## Problem requirements
The answer must consist of each line of the records below that contains the string "green".

Stored data

-.-.-

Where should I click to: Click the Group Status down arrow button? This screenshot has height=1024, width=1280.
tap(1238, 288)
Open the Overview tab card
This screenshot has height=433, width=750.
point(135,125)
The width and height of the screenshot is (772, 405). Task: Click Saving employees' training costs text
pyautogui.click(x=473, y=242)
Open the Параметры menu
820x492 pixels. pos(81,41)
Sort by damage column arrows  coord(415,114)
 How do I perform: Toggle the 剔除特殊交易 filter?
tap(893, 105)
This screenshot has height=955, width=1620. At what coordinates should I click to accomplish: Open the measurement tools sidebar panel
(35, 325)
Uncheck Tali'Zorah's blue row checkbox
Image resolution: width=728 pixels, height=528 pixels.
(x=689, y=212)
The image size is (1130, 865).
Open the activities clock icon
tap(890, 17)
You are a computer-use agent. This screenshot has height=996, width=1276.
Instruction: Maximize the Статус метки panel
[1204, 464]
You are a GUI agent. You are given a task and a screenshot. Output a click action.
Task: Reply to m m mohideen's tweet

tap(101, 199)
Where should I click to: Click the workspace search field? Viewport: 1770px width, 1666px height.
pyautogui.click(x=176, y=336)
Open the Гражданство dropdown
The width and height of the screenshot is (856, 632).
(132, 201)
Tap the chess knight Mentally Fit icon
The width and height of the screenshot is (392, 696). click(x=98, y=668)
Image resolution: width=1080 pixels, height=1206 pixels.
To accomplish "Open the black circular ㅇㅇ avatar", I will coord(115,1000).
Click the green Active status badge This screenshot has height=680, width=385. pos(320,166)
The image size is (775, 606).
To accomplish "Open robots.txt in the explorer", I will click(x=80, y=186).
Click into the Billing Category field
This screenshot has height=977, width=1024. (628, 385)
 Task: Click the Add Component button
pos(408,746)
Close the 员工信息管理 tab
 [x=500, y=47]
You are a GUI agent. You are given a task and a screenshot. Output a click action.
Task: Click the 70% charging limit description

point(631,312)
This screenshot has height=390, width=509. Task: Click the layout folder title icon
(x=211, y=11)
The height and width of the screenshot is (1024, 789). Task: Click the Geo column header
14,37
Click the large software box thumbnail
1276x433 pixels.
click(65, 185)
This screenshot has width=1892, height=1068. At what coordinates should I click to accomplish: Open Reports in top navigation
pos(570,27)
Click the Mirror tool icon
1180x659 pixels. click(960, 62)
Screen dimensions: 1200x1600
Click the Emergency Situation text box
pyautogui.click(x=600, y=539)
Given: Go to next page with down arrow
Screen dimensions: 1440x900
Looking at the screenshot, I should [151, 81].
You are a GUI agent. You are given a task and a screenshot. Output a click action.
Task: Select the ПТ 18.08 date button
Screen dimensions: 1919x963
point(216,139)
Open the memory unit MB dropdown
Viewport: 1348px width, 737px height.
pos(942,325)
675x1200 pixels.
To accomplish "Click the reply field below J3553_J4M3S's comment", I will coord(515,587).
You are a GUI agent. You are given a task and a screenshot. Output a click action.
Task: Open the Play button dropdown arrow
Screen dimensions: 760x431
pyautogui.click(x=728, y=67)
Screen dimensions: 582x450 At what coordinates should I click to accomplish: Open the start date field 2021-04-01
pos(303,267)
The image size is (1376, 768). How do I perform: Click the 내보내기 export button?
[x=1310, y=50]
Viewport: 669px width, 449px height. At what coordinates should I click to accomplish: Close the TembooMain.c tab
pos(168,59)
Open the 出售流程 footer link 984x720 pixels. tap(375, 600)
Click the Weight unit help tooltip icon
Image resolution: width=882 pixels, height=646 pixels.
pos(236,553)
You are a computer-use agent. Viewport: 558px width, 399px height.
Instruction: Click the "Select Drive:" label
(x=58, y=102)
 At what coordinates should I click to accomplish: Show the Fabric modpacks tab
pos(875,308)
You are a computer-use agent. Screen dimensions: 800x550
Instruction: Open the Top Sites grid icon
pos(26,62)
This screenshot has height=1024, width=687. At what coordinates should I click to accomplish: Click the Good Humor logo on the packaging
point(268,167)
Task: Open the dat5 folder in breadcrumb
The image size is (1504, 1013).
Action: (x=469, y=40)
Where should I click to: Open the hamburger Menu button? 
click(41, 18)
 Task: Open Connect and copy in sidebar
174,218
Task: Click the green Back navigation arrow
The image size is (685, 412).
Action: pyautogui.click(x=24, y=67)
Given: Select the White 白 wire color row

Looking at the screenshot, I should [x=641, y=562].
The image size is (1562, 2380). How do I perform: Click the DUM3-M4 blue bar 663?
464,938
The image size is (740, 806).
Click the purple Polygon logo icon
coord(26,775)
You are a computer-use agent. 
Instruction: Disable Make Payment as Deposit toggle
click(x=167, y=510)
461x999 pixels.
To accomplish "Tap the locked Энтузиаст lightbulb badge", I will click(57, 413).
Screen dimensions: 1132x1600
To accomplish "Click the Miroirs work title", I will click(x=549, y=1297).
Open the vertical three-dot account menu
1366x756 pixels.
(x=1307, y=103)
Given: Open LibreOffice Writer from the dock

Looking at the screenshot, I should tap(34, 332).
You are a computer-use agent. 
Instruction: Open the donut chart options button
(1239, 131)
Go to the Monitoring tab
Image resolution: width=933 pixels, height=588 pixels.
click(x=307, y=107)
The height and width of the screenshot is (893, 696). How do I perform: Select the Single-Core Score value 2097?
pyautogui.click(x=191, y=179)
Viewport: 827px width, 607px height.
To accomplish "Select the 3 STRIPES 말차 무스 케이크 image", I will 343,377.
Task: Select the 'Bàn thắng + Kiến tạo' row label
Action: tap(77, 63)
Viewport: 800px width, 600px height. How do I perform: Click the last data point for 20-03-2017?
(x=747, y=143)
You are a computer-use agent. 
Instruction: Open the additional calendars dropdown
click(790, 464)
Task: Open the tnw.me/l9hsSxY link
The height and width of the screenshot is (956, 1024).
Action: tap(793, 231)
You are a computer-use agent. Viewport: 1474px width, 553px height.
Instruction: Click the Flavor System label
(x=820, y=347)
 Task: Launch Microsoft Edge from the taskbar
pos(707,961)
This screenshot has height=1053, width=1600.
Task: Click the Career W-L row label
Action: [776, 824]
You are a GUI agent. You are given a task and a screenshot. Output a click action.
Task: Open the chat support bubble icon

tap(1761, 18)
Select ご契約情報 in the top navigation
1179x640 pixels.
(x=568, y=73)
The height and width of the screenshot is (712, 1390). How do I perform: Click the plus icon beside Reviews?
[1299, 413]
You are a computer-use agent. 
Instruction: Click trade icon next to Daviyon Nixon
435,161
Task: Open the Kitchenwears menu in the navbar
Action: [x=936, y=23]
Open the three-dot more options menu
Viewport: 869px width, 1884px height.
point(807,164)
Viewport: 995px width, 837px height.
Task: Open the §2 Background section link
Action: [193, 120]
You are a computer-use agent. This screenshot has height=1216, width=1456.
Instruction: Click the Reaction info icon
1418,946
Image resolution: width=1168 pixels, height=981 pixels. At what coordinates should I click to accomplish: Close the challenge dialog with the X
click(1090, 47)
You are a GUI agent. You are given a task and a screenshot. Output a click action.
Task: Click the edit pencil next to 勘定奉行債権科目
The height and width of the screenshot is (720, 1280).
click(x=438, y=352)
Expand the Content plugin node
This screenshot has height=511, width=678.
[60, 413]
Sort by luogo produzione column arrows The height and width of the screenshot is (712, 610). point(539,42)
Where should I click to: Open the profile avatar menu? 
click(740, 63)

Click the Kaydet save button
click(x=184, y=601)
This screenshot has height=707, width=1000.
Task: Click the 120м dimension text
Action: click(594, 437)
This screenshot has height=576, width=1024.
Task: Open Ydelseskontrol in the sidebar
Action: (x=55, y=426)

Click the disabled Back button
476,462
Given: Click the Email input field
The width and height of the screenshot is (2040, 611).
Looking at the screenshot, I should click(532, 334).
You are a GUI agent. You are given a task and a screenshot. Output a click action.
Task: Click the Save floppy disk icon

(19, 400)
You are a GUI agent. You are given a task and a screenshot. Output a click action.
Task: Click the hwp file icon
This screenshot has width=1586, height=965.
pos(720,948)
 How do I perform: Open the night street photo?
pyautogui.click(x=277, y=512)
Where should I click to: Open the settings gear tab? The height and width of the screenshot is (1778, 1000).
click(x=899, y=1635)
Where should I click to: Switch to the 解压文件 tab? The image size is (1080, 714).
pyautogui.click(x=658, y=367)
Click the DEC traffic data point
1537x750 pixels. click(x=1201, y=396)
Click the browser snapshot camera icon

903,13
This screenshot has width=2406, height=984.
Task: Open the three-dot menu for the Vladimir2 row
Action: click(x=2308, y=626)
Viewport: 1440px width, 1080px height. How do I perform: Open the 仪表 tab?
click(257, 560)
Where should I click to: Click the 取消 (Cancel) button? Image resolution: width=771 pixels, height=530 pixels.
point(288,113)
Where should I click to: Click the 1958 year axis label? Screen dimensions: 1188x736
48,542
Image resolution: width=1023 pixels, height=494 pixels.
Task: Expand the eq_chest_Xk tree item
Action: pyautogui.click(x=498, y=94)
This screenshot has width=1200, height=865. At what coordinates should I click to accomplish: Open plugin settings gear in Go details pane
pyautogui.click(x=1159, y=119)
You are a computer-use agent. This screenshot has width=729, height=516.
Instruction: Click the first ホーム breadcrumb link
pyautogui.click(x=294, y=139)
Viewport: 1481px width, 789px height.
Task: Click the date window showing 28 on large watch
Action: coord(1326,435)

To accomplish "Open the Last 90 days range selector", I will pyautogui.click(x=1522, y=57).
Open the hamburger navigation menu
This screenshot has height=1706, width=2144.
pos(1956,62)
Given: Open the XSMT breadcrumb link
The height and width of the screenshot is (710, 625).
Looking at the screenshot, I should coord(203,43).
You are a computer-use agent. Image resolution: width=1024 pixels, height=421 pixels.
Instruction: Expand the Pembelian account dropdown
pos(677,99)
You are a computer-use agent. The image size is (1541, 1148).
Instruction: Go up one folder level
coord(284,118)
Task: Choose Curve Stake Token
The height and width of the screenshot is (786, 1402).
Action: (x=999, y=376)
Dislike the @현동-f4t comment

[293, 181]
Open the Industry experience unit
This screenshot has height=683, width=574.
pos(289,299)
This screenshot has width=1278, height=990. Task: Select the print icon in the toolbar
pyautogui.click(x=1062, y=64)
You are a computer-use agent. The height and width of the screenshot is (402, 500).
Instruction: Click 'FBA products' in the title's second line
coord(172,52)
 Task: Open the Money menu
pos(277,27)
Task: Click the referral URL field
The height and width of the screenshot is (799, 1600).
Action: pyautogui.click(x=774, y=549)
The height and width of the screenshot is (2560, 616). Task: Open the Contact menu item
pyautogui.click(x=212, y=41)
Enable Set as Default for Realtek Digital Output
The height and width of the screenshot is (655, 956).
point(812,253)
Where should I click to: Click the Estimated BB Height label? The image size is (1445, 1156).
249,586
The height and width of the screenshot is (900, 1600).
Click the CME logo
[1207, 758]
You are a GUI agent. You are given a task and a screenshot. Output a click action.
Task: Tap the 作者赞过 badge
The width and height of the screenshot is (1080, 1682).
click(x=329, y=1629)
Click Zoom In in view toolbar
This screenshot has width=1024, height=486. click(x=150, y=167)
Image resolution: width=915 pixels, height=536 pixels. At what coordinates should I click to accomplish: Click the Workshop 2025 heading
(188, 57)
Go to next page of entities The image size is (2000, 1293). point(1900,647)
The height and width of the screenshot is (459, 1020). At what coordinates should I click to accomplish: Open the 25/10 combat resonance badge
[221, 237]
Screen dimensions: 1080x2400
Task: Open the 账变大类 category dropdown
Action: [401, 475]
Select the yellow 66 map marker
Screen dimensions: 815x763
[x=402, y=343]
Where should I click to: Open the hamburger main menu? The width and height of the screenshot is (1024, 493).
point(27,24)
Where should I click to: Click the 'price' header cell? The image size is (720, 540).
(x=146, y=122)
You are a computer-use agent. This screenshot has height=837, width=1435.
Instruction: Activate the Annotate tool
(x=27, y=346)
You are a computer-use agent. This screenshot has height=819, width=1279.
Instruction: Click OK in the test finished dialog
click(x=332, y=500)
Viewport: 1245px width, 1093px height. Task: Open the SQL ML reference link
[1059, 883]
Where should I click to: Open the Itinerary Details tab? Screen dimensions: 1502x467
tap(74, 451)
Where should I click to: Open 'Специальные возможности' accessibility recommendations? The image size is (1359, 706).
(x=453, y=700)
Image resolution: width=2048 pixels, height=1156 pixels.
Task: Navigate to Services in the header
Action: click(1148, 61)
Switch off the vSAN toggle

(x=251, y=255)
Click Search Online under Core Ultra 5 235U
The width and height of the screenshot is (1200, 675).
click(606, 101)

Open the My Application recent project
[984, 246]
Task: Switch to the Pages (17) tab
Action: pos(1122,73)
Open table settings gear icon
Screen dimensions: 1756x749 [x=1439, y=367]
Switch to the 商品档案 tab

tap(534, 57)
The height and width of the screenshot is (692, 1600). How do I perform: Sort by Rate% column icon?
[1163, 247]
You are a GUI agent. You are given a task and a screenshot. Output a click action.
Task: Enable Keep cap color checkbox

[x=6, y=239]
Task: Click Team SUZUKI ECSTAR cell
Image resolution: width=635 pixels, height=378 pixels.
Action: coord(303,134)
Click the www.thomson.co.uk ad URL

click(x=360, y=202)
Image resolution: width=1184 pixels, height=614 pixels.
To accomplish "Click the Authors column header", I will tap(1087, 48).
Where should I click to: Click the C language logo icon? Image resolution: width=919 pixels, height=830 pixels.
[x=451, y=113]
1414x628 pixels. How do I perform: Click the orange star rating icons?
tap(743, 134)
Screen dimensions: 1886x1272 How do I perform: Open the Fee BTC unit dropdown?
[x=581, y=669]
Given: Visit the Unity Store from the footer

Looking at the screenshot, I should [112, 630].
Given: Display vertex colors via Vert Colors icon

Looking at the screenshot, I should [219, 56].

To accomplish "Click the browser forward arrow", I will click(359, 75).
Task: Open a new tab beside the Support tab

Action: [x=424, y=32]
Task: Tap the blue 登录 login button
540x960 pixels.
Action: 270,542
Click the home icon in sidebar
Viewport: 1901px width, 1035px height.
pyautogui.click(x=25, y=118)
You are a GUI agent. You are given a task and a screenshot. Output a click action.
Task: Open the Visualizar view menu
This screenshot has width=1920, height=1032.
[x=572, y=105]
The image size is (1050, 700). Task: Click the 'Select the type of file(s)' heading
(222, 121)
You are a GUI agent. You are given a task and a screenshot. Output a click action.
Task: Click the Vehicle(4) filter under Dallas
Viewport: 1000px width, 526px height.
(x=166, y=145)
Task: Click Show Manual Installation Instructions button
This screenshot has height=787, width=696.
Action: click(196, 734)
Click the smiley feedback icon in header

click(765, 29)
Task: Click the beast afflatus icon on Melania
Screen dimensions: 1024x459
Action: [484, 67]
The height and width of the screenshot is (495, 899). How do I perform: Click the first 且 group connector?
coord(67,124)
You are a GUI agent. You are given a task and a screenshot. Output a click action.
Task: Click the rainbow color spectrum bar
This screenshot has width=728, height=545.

-.-.-

## Reply
Click the green Active status badge This screenshot has height=680, width=385. pos(320,166)
Task: Click the green Back navigation arrow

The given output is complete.